**YOUR GOAL:** Copy each line that contains the string "will", taking them from the material.

DATASET Block Start

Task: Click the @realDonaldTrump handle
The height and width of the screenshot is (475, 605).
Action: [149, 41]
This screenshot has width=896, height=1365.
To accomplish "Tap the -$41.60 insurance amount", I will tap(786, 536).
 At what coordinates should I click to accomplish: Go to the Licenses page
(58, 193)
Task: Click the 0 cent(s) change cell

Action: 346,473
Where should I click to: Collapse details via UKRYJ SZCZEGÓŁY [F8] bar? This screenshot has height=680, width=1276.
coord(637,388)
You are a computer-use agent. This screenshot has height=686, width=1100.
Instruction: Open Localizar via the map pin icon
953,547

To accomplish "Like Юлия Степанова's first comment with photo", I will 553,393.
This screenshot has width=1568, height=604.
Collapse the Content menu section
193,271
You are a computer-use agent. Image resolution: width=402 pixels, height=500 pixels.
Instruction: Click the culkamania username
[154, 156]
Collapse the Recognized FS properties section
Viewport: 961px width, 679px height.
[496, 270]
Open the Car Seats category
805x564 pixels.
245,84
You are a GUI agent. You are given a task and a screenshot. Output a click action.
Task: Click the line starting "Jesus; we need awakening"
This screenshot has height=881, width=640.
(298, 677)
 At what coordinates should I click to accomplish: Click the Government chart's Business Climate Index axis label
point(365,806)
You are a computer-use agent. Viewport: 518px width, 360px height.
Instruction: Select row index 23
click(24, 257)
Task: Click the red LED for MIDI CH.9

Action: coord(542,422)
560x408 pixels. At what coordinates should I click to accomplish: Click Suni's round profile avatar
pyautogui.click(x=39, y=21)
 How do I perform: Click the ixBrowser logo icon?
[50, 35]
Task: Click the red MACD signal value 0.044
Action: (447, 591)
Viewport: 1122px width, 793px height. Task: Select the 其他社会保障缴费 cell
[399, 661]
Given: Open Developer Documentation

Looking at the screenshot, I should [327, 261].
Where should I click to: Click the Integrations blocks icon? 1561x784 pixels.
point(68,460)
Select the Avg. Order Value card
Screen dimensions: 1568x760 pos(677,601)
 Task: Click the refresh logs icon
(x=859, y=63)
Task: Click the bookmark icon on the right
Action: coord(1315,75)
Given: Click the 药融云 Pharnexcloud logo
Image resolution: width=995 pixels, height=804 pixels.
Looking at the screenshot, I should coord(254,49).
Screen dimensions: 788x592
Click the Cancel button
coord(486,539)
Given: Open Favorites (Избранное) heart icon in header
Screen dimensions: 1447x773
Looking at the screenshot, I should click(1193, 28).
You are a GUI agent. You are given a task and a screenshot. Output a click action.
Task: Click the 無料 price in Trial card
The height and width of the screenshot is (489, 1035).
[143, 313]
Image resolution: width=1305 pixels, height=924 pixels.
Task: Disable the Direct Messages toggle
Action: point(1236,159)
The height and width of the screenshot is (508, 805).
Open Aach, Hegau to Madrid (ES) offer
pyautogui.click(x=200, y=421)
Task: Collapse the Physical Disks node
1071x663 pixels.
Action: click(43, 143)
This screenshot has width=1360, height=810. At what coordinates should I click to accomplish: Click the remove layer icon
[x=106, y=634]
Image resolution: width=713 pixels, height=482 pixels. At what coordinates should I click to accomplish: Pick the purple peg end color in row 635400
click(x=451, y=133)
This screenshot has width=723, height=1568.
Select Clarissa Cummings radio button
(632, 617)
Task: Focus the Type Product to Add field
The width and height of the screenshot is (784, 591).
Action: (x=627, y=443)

DATASET Block End

**ANSWER TO THE EXERCISE:**
To accomplish "Tap the -$41.60 insurance amount", I will tap(786, 536).
To accomplish "Like Юлия Степанова's first comment with photo", I will 553,393.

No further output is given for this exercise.